**Work to be completed:**
Transcribe, word for word, all of the entries below, and exclude any pictures from the copy.

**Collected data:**
------------------------------------------------------------

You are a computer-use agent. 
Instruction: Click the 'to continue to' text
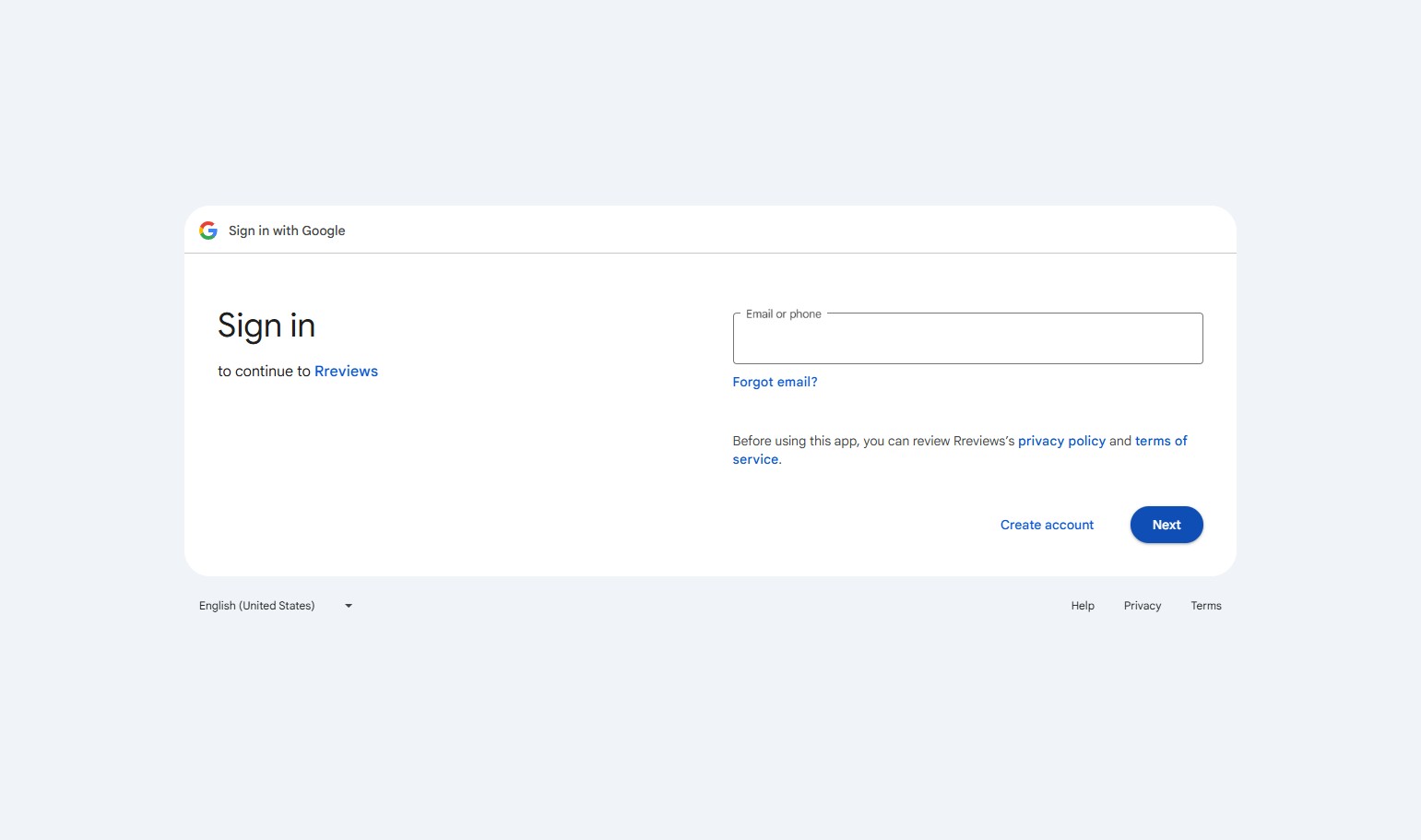coord(264,371)
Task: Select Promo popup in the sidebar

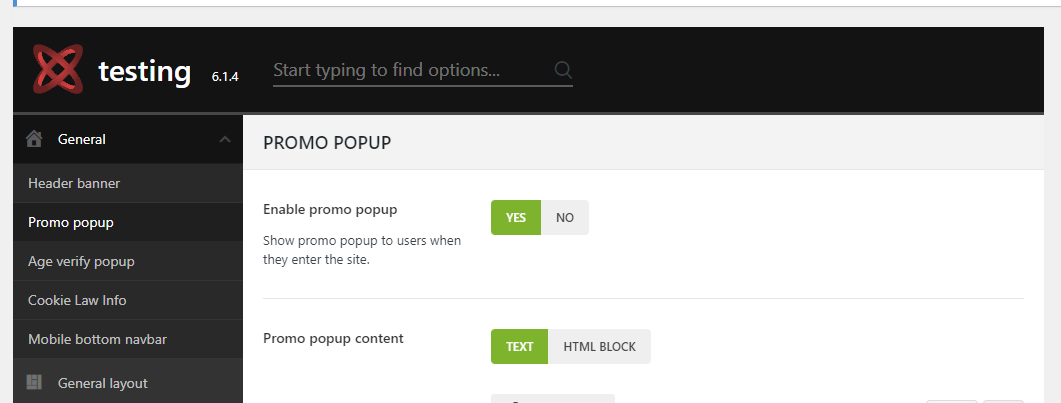Action: pyautogui.click(x=71, y=223)
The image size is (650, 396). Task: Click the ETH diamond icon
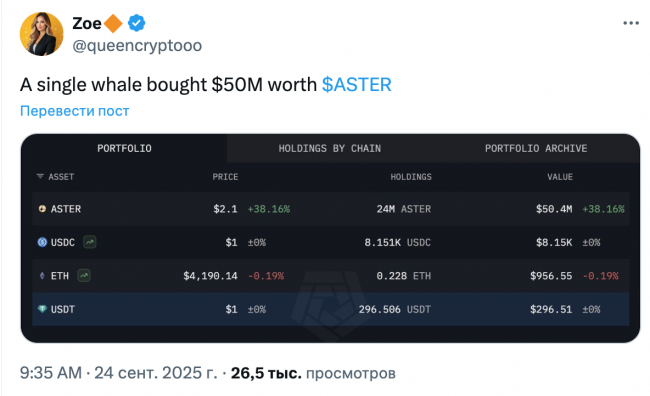coord(42,276)
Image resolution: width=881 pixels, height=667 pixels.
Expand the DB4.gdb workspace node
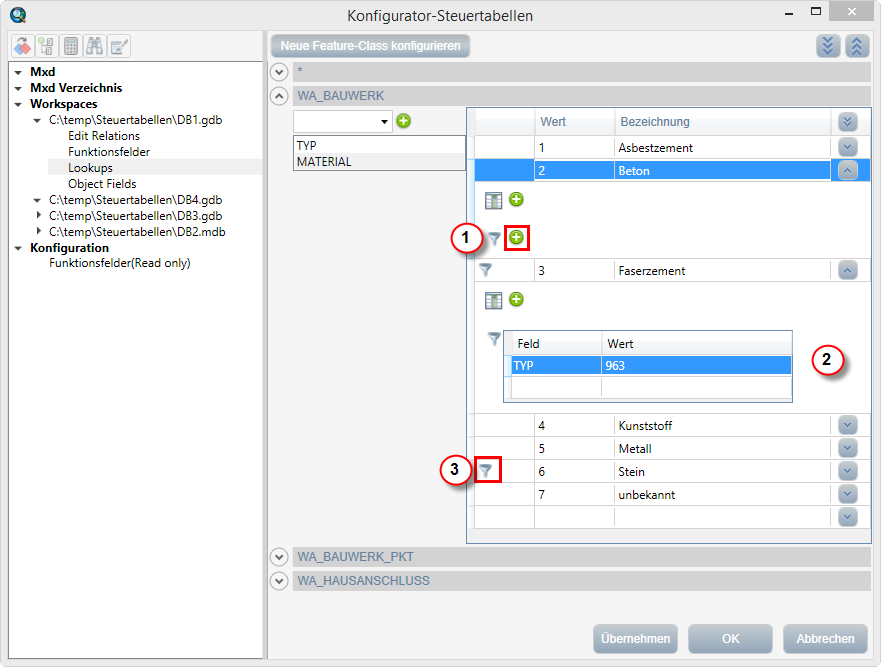[38, 200]
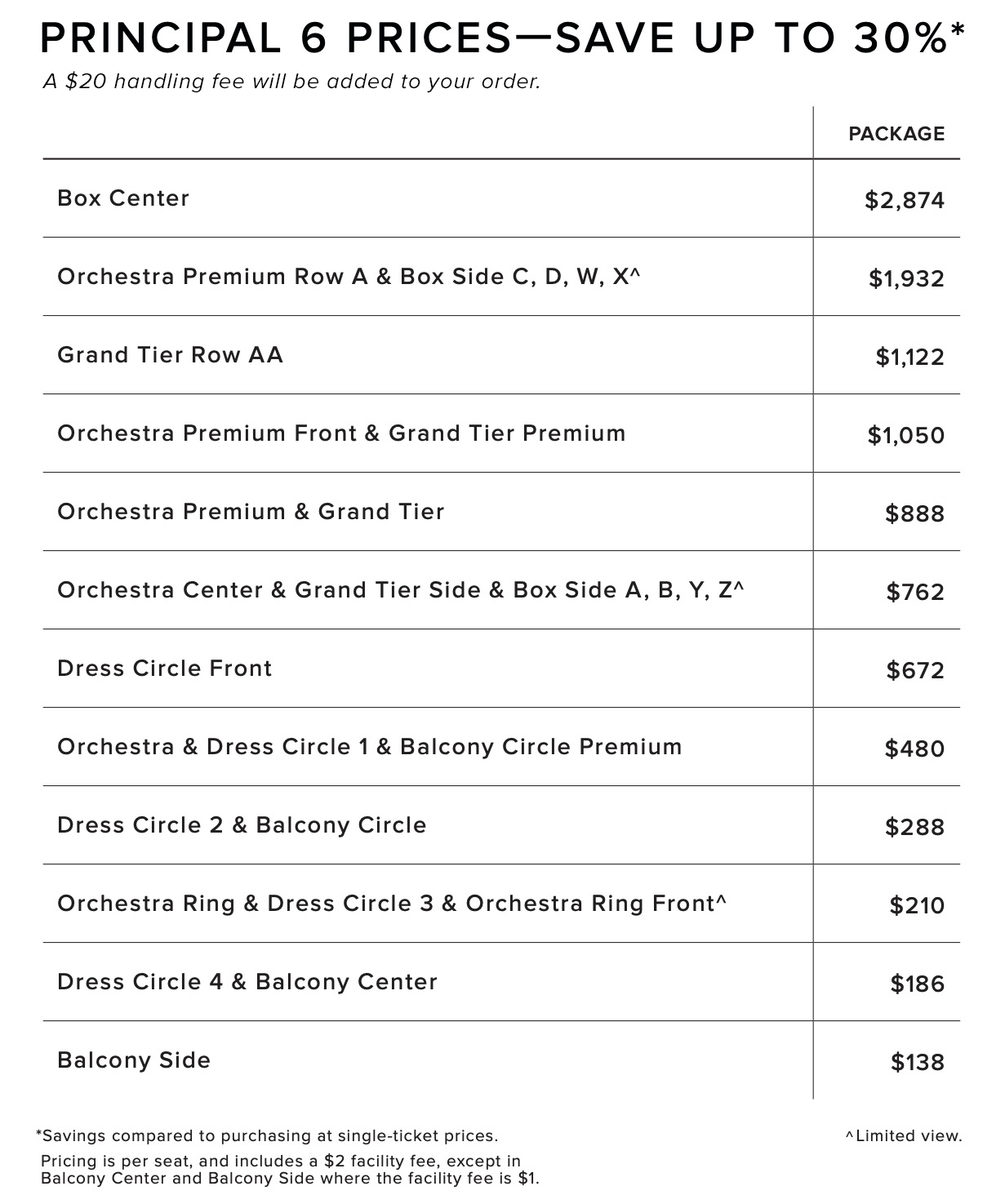The height and width of the screenshot is (1204, 1005).
Task: Click the Limited view footnote text
Action: coord(904,1135)
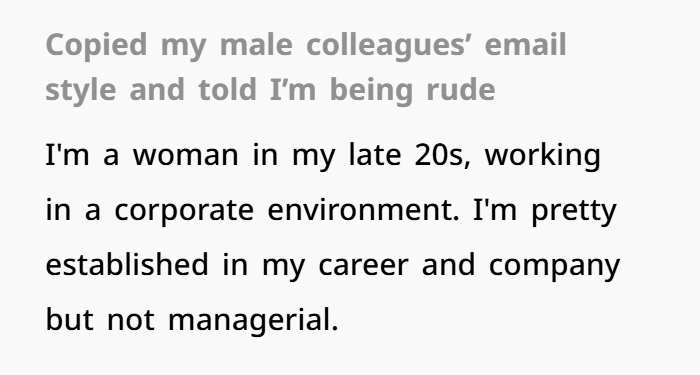Click the word "told" in the headline

pos(228,89)
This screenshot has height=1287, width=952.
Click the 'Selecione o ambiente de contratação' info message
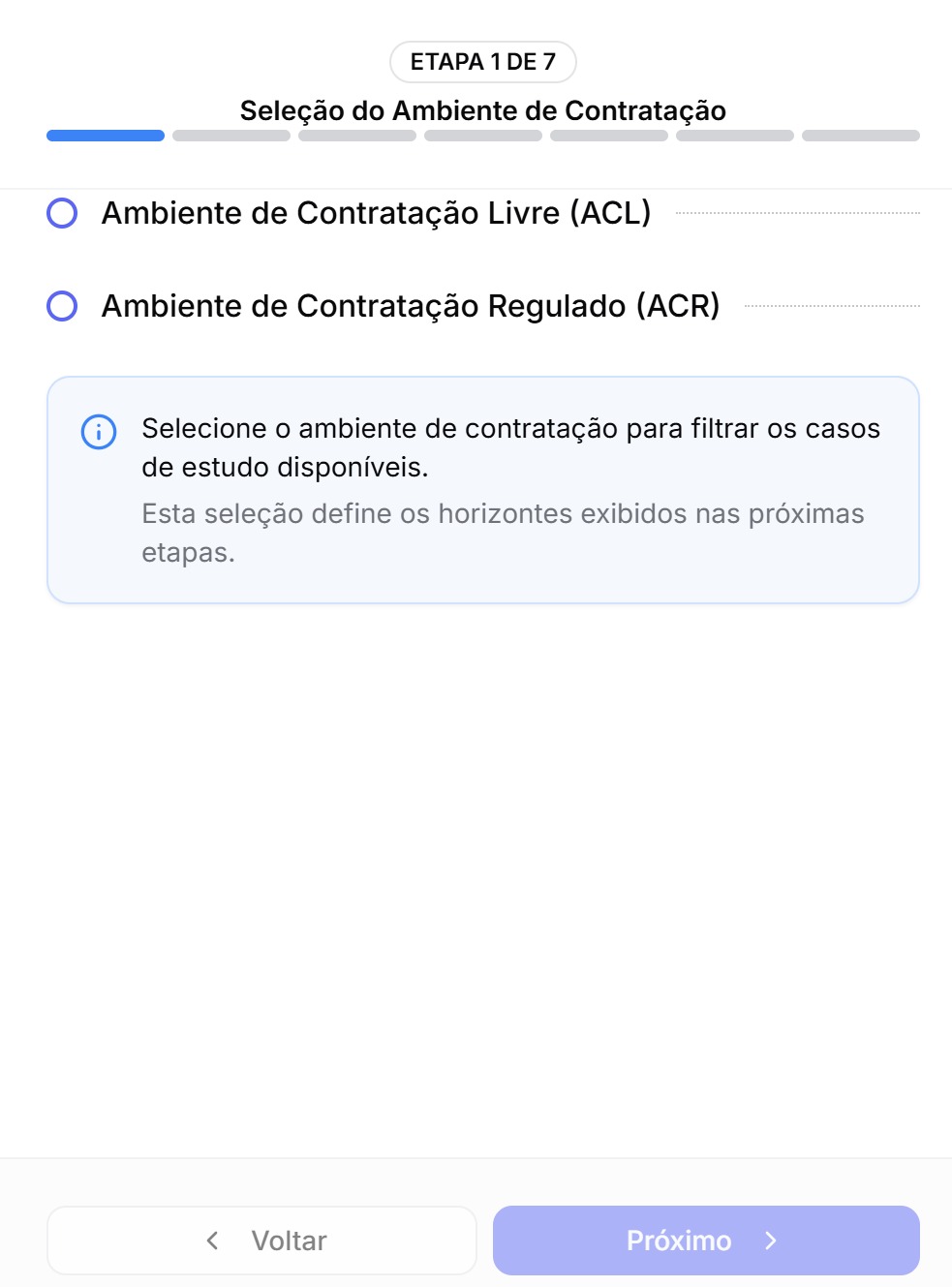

------------------------------------------------------------

**Written solution:**
You are a computer-use agent. 
Instruction: Click the 'to continue to' text
coord(264,371)
Task: Select Promo popup in the sidebar

Action: pyautogui.click(x=71, y=223)
The image size is (650, 396). Task: Click the ETH diamond icon
coord(42,276)
Image resolution: width=881 pixels, height=667 pixels.
Expand the DB4.gdb workspace node
[38, 200]
The height and width of the screenshot is (1204, 1005).
Task: Click the Limited view footnote text
Action: coord(904,1135)
Click the word "told" in the headline

pos(228,89)
This screenshot has height=1287, width=952.
Click the 'Selecione o ambiente de contratação' info message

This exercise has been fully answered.